The School of Medicine's held its 32nd Annual George G. Bierkamper Student Research Convocation Monday, Oct. 20 at which 38 graduate and medical students presented their research work in the David Lupan Auditorium of the Center for Molecular Medicine on campus.
The convocation provides students the opportunity to present original research to a group of their peers and mentors.
Students participating in the convocation were evaluated by a panel of judges from the School of Medicine faculty. They competed in either the graduate student category or medical student category and were judged based upon the quality of their research, findings and presentation. The top student in each category will receive a cash award as well as recognition for their achievement during commencement ceremonies in May.
In the graduate student category, Apurva Sarathy took first place for her presentation entitled: "Identification of a Novel a7 Integrin Enhancing Small Molecule for the Treatment of congenital Muscular Dystrophy."

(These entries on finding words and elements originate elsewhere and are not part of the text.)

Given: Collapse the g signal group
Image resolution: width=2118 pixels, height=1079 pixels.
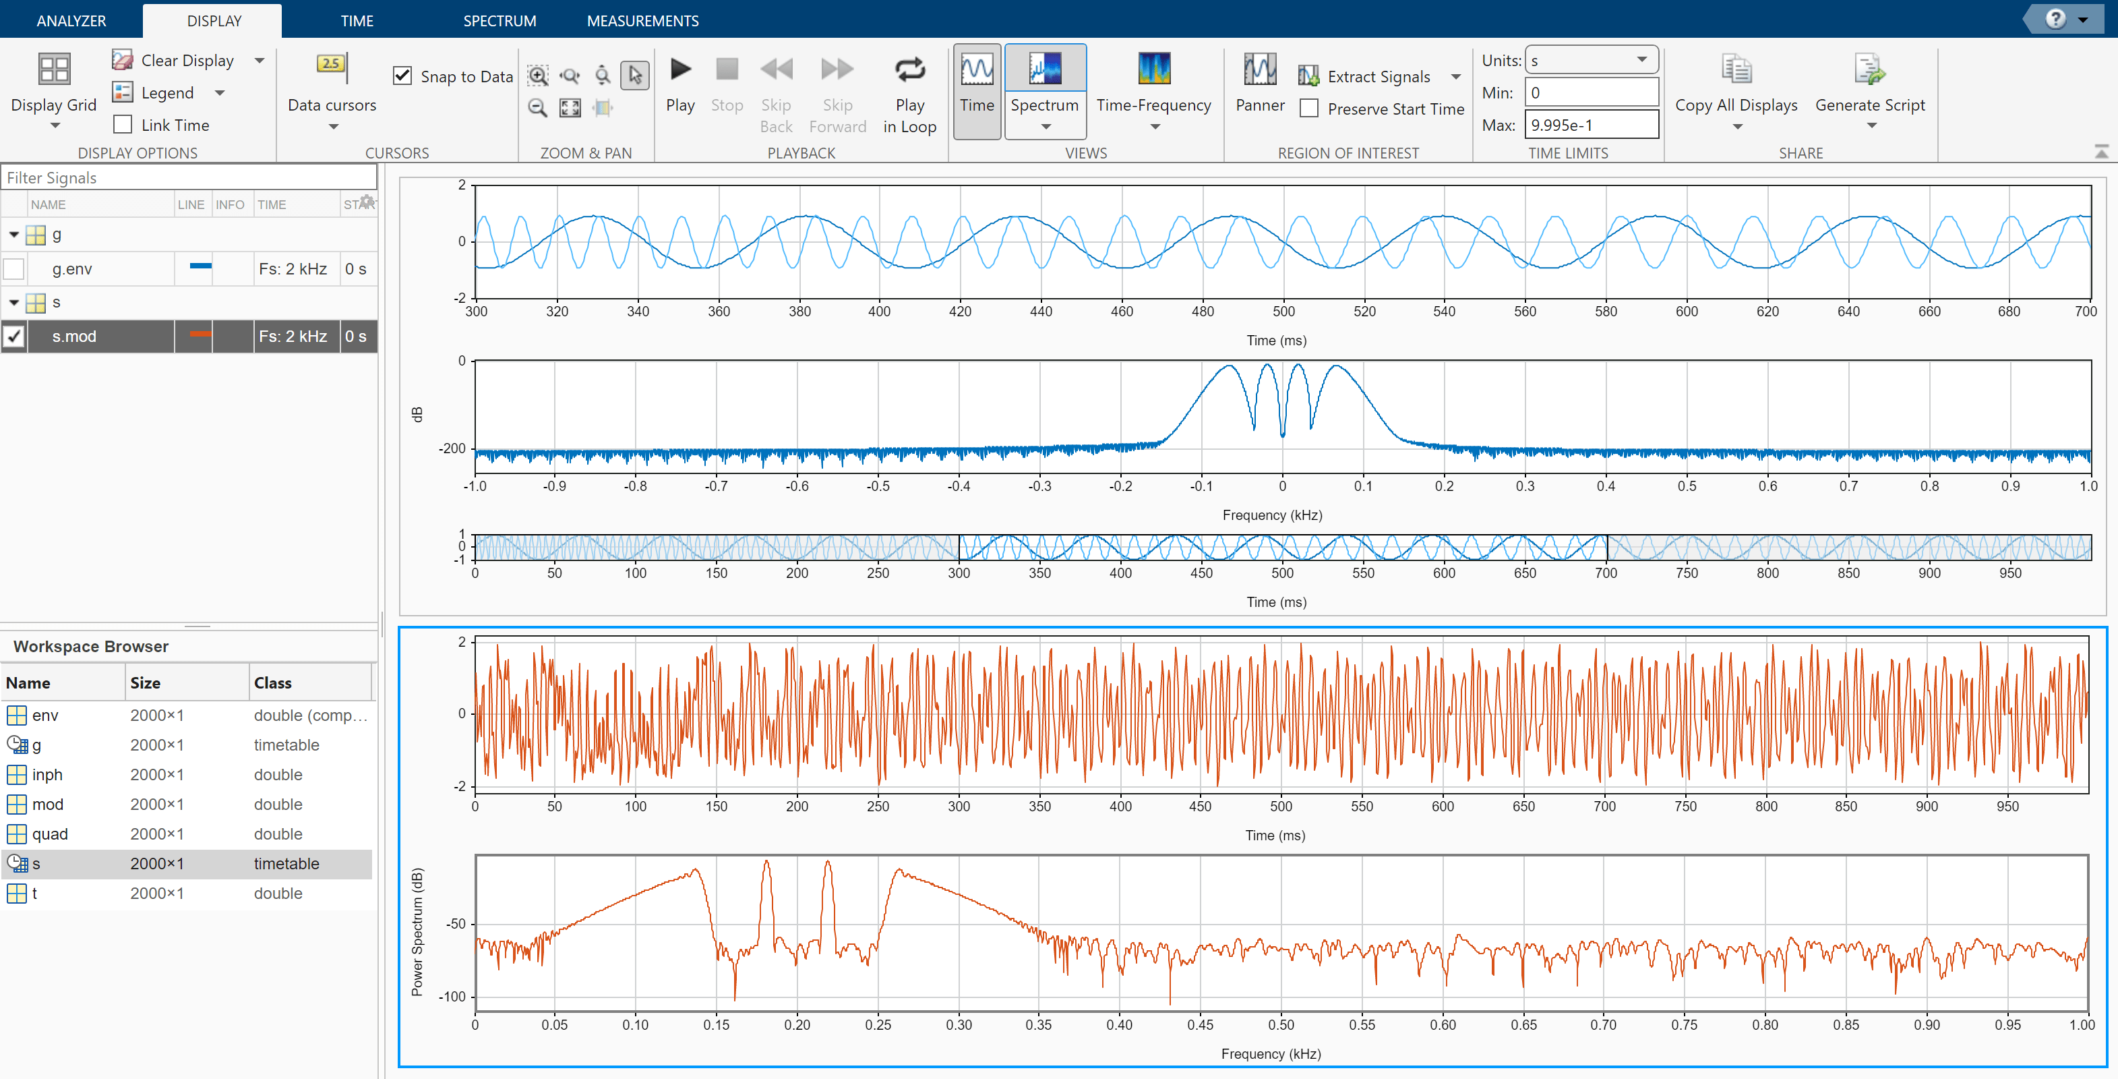Looking at the screenshot, I should (x=14, y=235).
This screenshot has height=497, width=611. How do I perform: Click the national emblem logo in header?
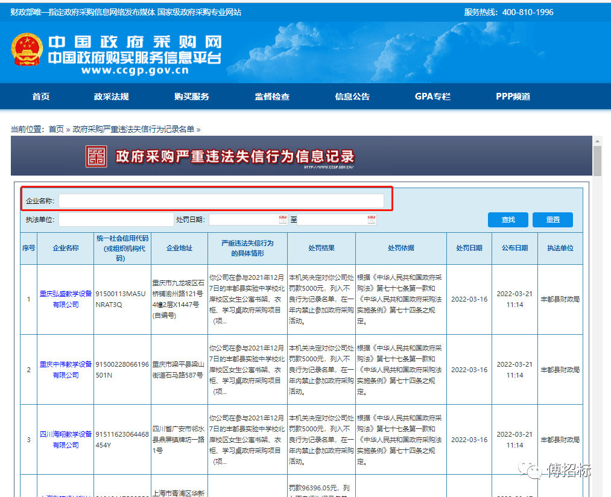click(27, 51)
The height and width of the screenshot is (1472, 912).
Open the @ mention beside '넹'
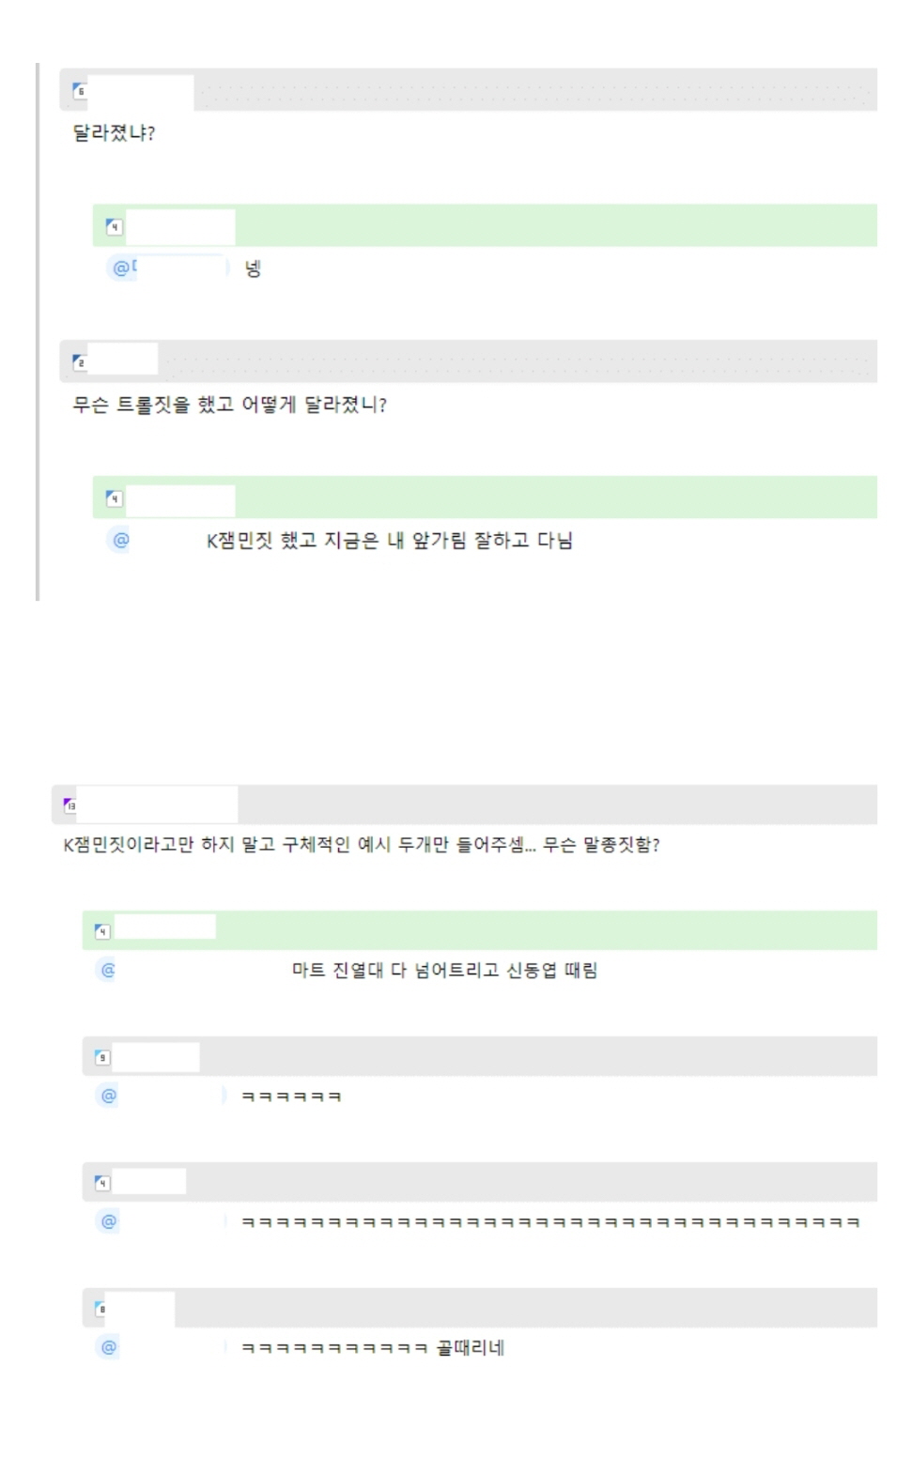(121, 268)
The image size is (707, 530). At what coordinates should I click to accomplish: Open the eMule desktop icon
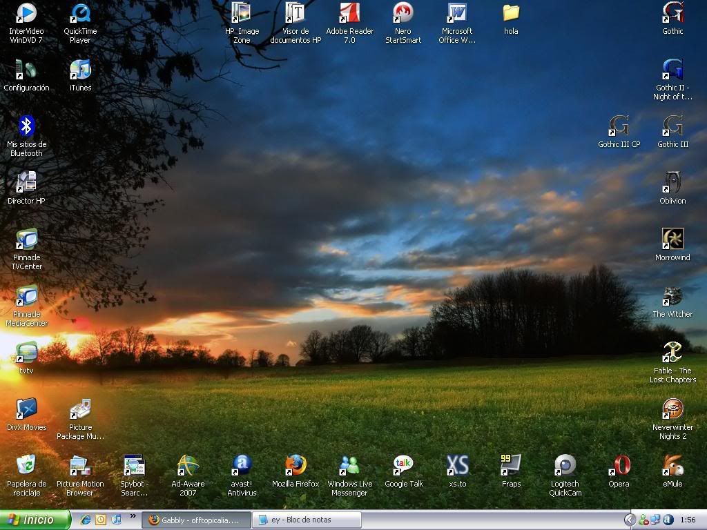[x=672, y=466]
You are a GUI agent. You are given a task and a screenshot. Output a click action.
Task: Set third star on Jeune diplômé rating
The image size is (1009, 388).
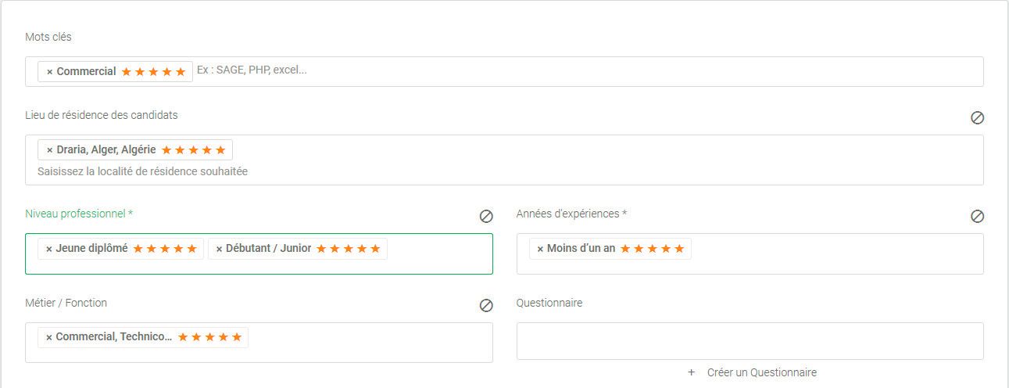(x=165, y=249)

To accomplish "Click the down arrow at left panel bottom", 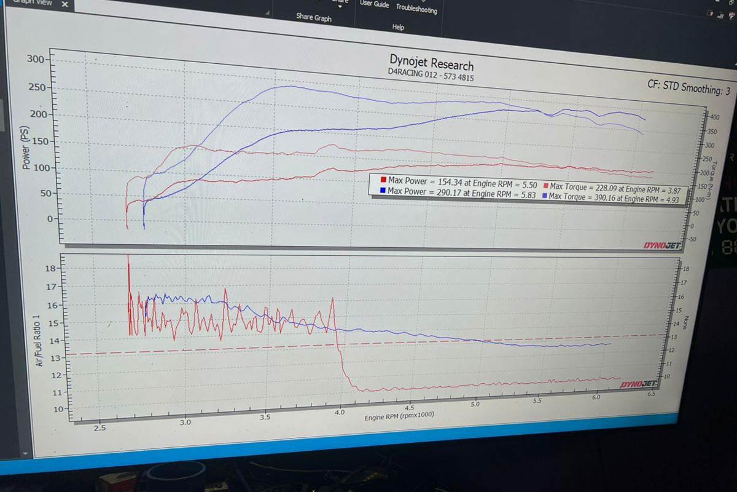I will [25, 454].
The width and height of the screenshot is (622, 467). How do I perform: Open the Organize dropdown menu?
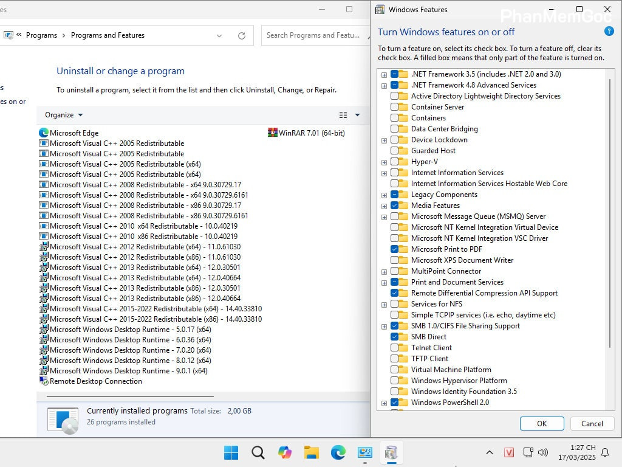[63, 114]
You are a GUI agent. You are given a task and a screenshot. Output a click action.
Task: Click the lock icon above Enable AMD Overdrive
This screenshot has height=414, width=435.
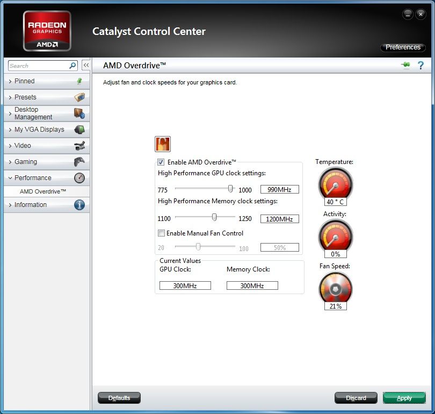click(162, 144)
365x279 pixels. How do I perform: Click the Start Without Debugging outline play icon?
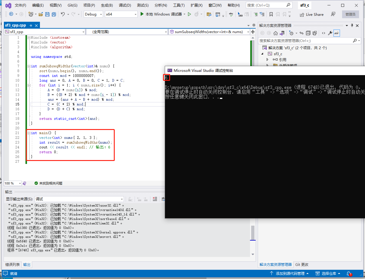(190, 14)
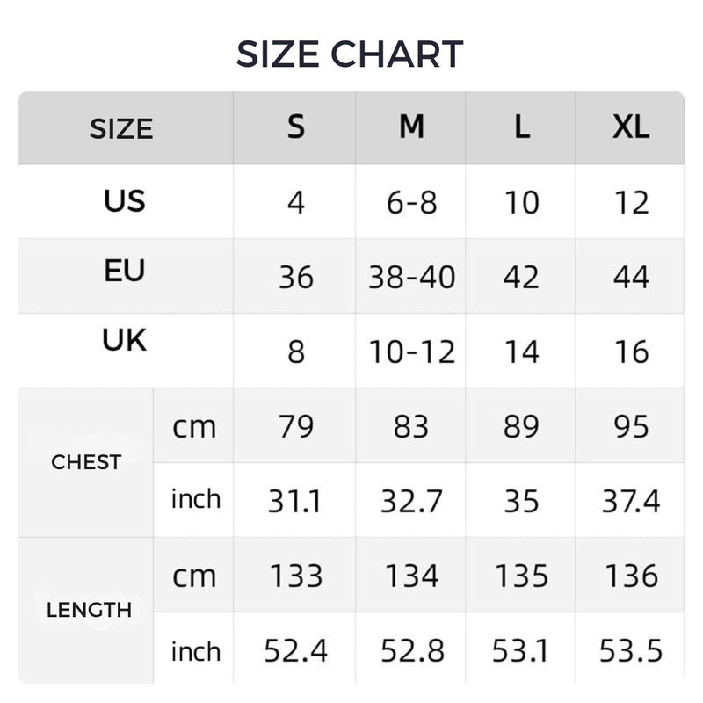Click the length 53.5 inch value
The image size is (703, 703).
pos(631,651)
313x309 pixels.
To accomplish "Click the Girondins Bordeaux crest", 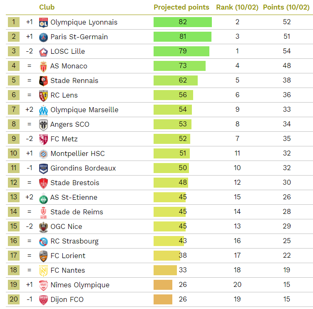I will click(x=43, y=168).
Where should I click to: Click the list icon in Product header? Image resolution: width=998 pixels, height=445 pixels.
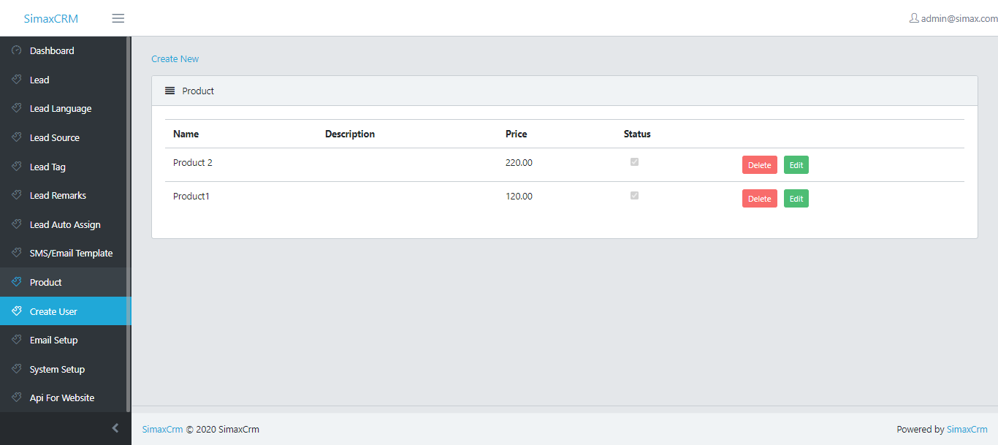pyautogui.click(x=169, y=91)
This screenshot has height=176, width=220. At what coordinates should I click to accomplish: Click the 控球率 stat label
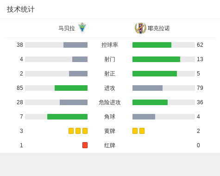click(110, 45)
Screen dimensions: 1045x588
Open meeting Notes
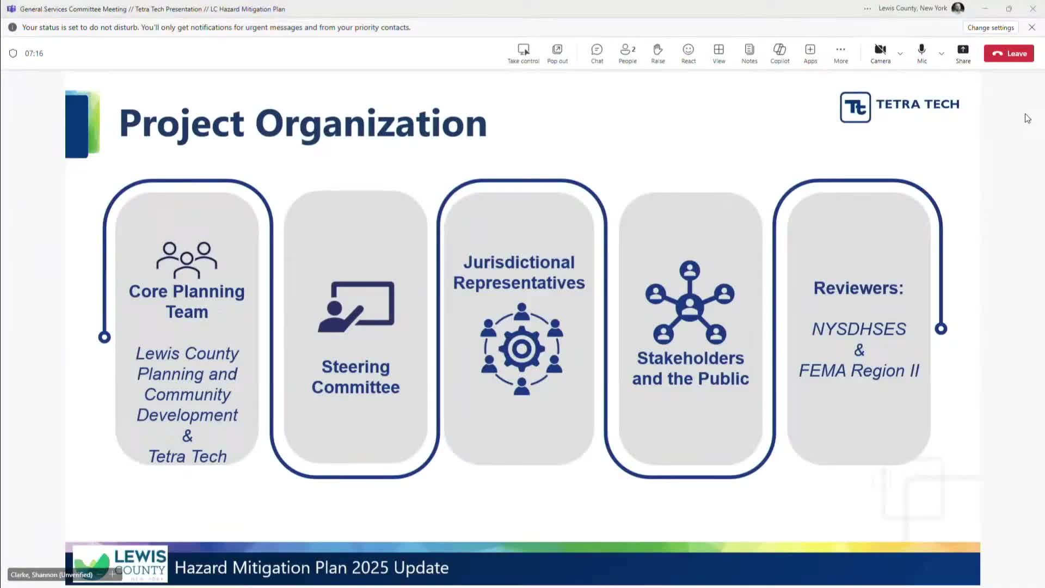click(x=749, y=53)
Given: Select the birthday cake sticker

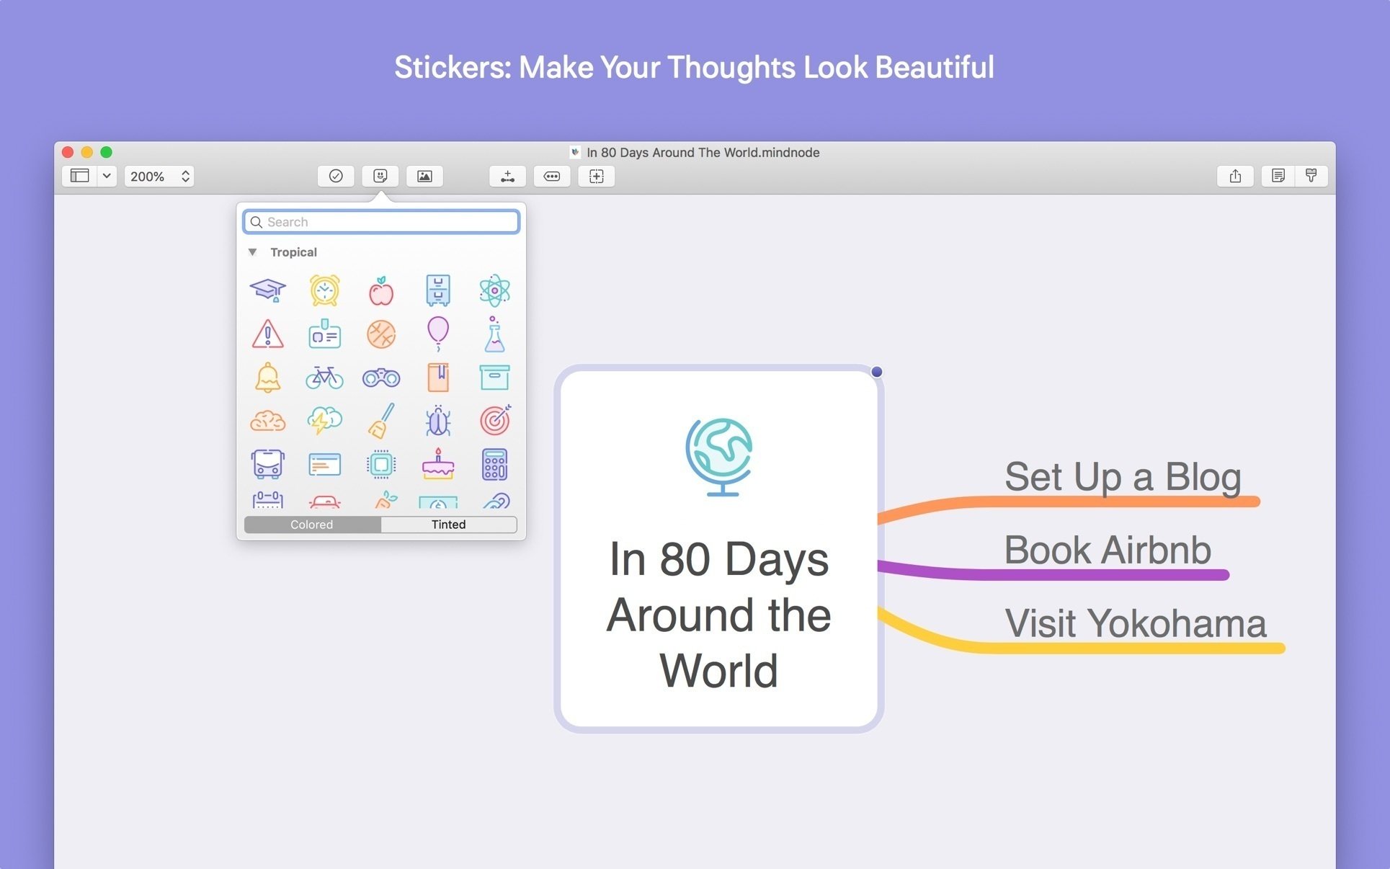Looking at the screenshot, I should coord(437,464).
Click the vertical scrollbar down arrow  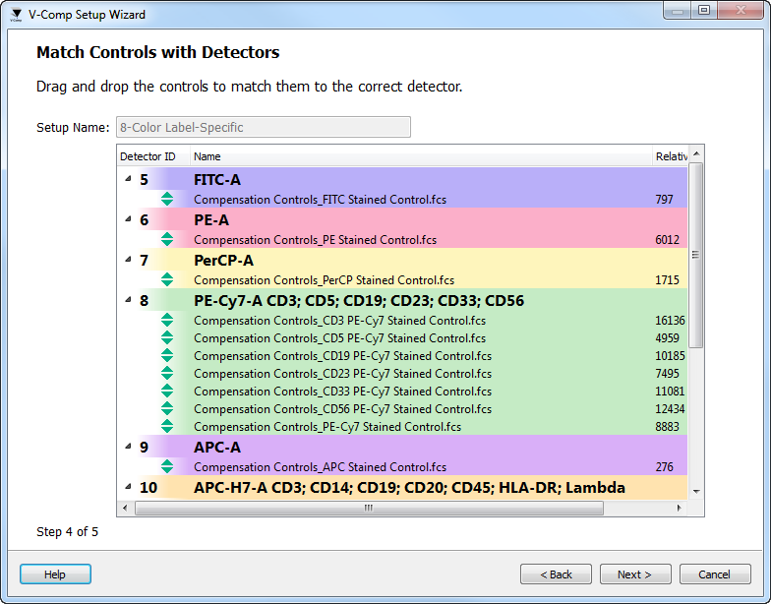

There was a tie for first place in the medical student category between Brittany Bartolome for her presentation "Respective Review of Transjugular Liver Biopsy in Patients with Left Lobe Only Liver Transplants" and a team consisting of Cole Gross, Chris Kurnik, Barre Guillen, Robert Childs, Reuel Jake Meason, Danielle Hayes and Christina Works for their work entitled: "Iron Deficiency Anemia and Undernourishment in Residents of Belen, Iquitos, Peru."
In the convocation's poster competition, Anna Louie earned first place for her poster "Association of HIST Gene Methylation Level and Prostate Cancer Recurrence."
Distinguished guest lecturer was Donald McClain, M.D., Ph.D., interim chief, Division of Endocrinology and Metabolism at the University of Utah, who gave a presentation entitled "New Targets in Treatment and Preventing Diabetes and Obesity: Iron and Hypoxia" following completion of the students' presentations.
The Bierkamper Student Research Convocation recognizes the excellence of the medical school students as well as that of faculty and staff who diligently mentor students throughout their research process. All research presented by students at the convocation is original and conducted in addition to their coursework.
The convocation was started as a formal activity of the School of Medicine in 1983; however, the event has carried the name of Professor George Gwyne Bierkamper since his death in 1988.